## What the task asks
An exact reproduction of the listing, minus the pictures, is the required output.

## The data

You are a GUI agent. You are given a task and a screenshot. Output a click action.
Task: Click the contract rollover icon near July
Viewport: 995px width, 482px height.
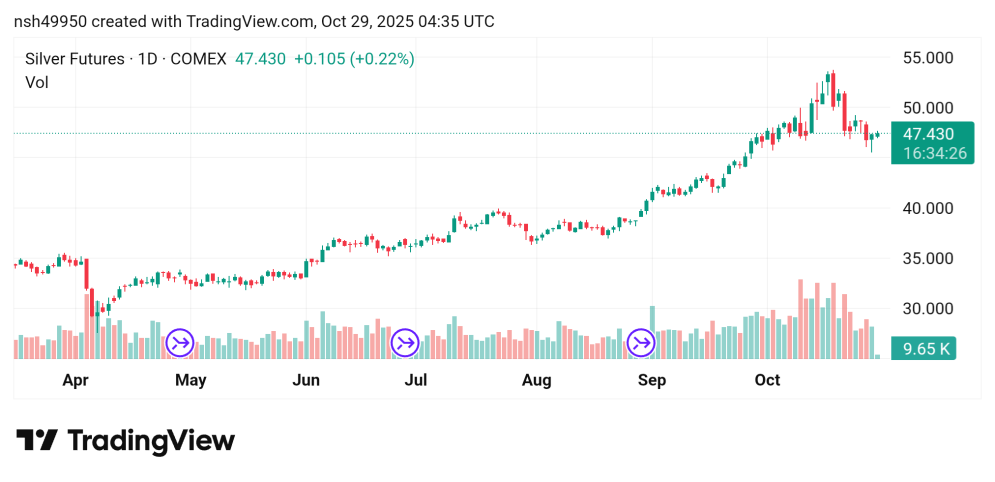405,343
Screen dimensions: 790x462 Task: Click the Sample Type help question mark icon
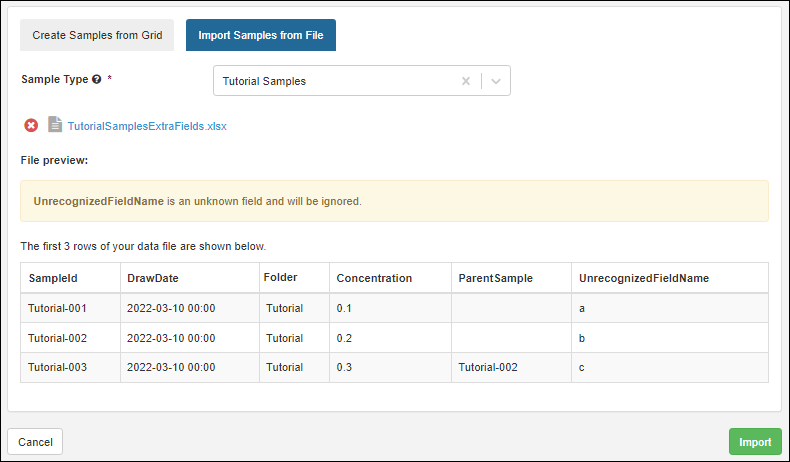tap(96, 79)
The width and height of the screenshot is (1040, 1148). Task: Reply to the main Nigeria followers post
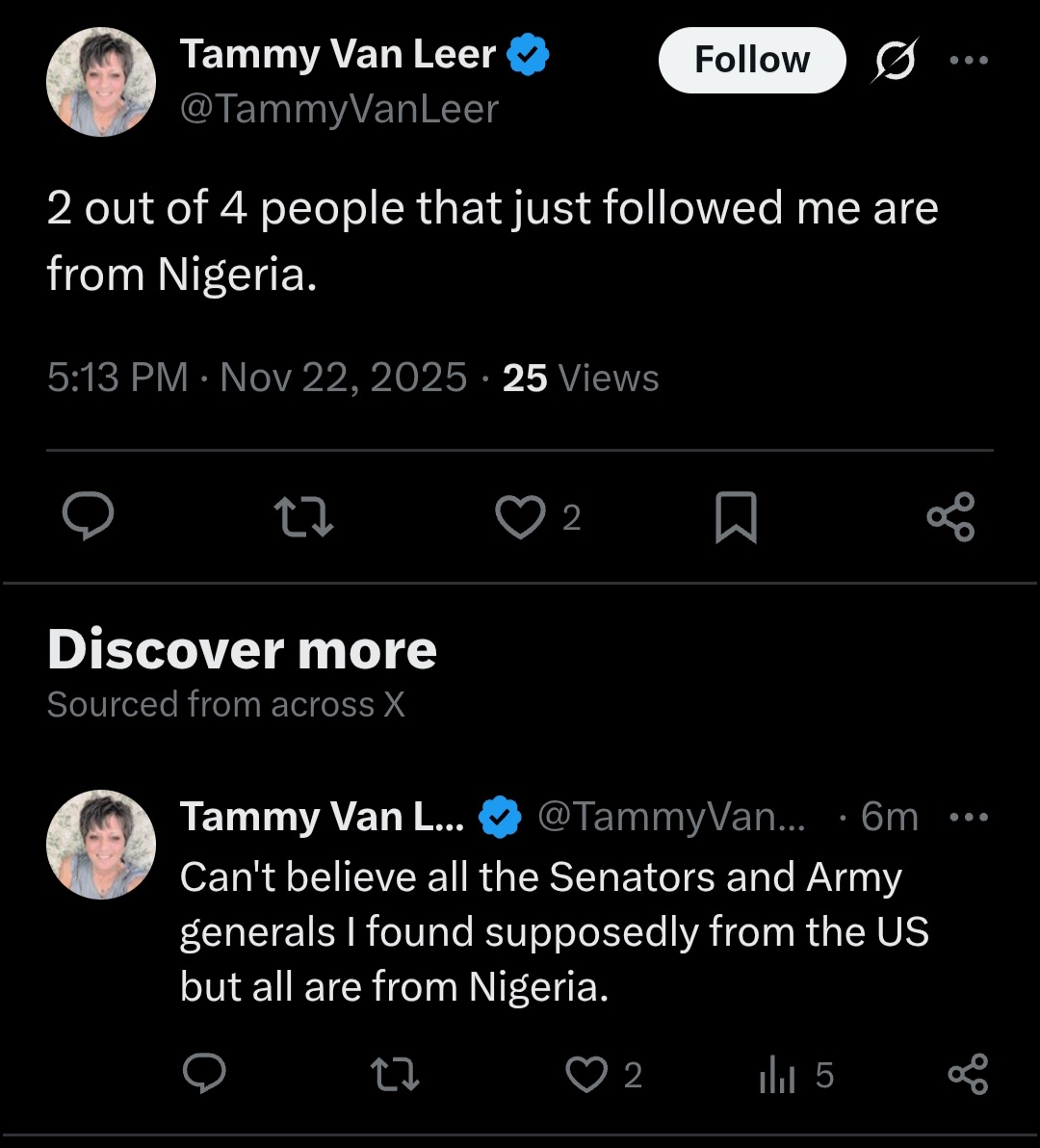coord(89,517)
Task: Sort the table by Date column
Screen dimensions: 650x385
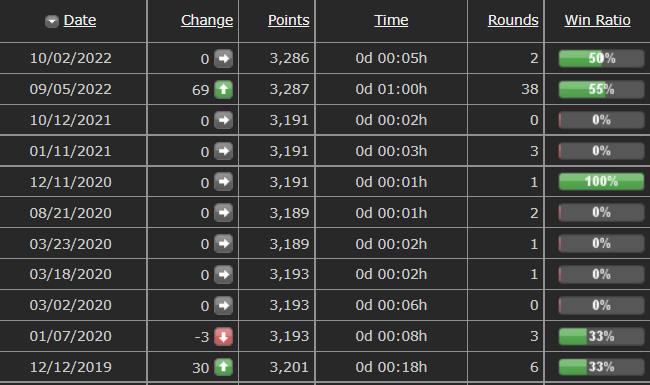Action: (x=80, y=20)
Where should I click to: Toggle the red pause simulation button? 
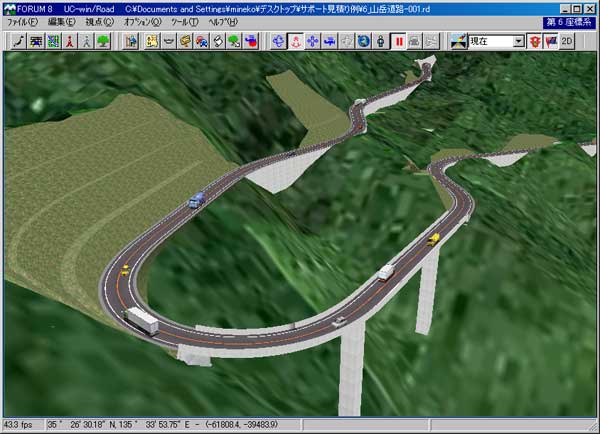[397, 41]
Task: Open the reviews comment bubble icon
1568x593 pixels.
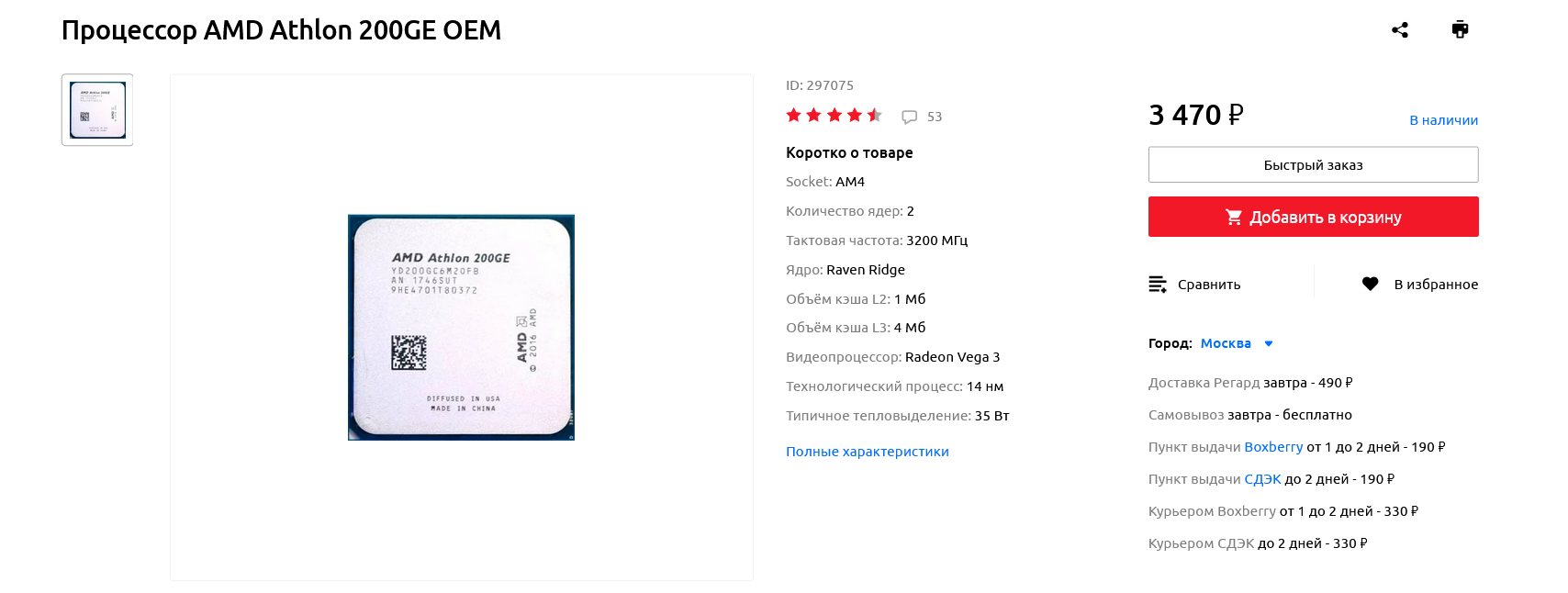Action: 910,117
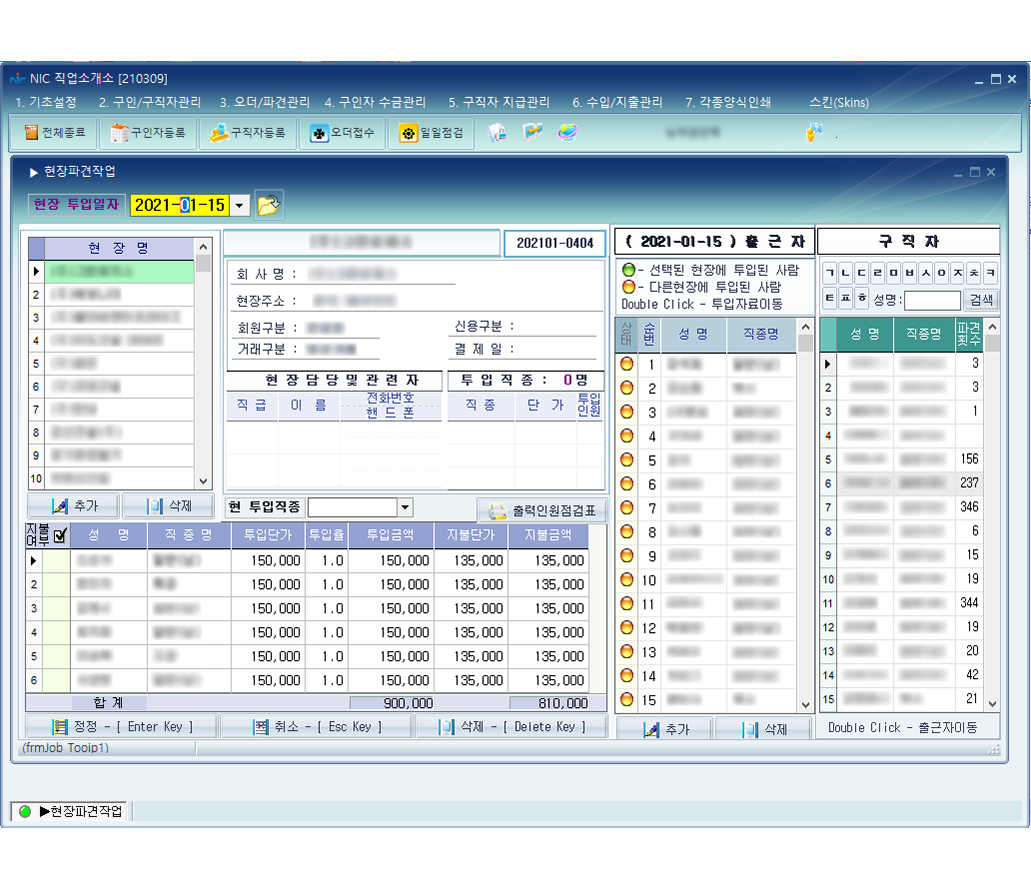The width and height of the screenshot is (1031, 889).
Task: Open the 현장 투입일자 date dropdown
Action: click(x=240, y=205)
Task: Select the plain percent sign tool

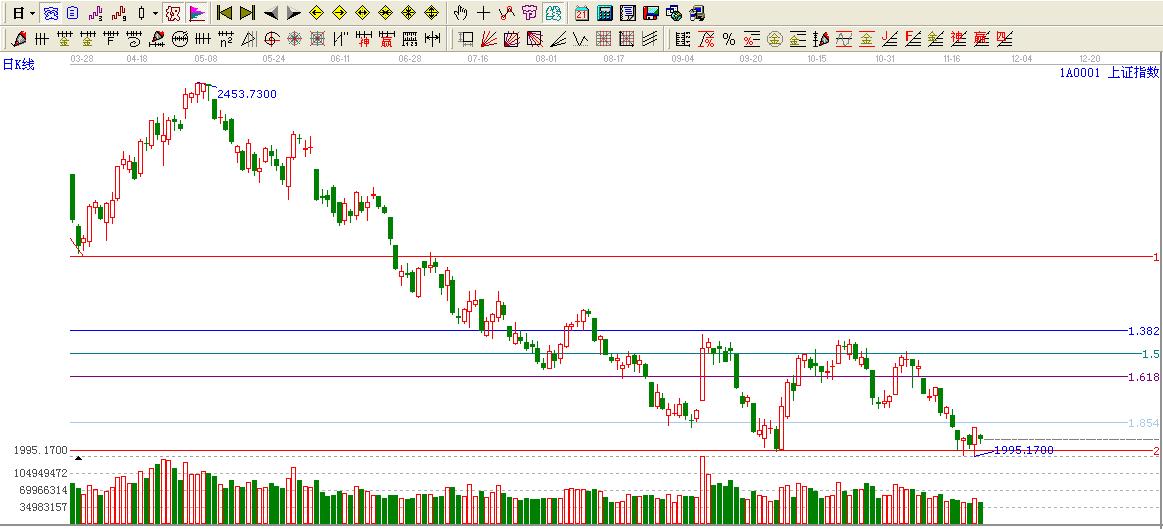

## Solution to this exercise
You are a GUI agent. You are given a task and a screenshot. Output a click action.
Task: Click the contract rollover icon near July
Viewport: 995px width, 482px height.
405,343
Screen dimensions: 790x462 Task: Click the Sample Type help question mark icon
tap(96, 79)
The width and height of the screenshot is (1040, 1148). Task: Reply to the main Nigeria followers post
coord(89,517)
Task: Sort the table by Date column
Screen dimensions: 650x385
Action: (x=80, y=20)
Where should I click to: Toggle the red pause simulation button? 
[397, 41]
Task: Open the reviews comment bubble icon
1568x593 pixels.
Action: 910,117
The width and height of the screenshot is (1031, 889).
Task: Open the 현장 투입일자 date dropdown
Action: click(x=240, y=205)
Task: Select the plain percent sign tool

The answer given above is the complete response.